Apoyado por mis amigos del sanedrín, me convertí en defensor de mi fe, que era representada por el mismo sanedrín. Inicié una campaña de persecución de los nazoreos, que fue fuertemente apoyada por el Sumo Sacerdote de aquel año. Y cómo se nota que tu mano estaba en todo esto, mi Yahvé y mi Dios, puesto que esta campaña no hubiera sido posible bajo el control de Roma, pero, destituido Poncio Pilato y estando Vitelio organizando una rebelión de los nabateos contra Herodes Antipas, Jonatán, el Sumo Sacerdote del sanedrín, podía actuar libre e impunemente.

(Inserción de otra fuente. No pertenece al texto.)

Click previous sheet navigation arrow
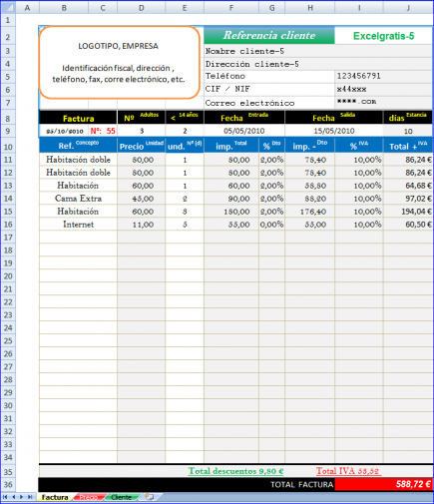The image size is (434, 504). pyautogui.click(x=14, y=497)
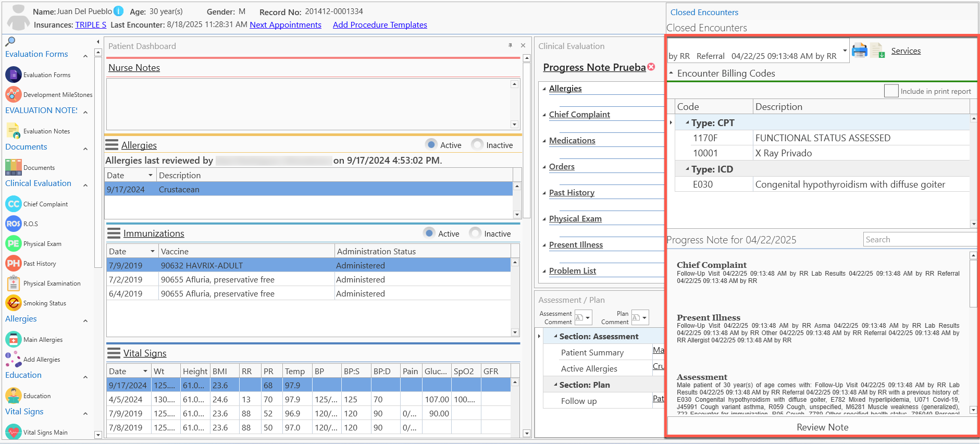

Todos aquellos nazoreos empezaron a dispersarse en todas direcciones y, pude conseguir cartas de presentación de Jonatán, quien me autorizaba a perseguirlos hacia Damasco, donde creía que había ido Cefas o Pedro, como también le decían, uno de los cabecillas, a refugiarse. Así, si encontraba seguidores impíos de ese “camino”, fueran hombres o mujeres, podía llevarlos atados de vuelta a Jerusalén para juzgarlos como merecían, según tus Mandatos, mi Dios. Antes de mi partida a Damasco, fui a despedirme de mi maestro Gamaliel, pero éste, que había sido testigo de parte de la vida de aquel Jesús y respetaba profundamente a Jacobo, otro de los jefe de los nazoreos, me recriminó esa lucha que había emprendido, y la calificó de abominación a los ojos Tuyos, Yahvé. ¡Cómo va a ser posible! ¡Mi maestro diciéndome estas cosas! Me sentí perdido en un gran mar de dudas.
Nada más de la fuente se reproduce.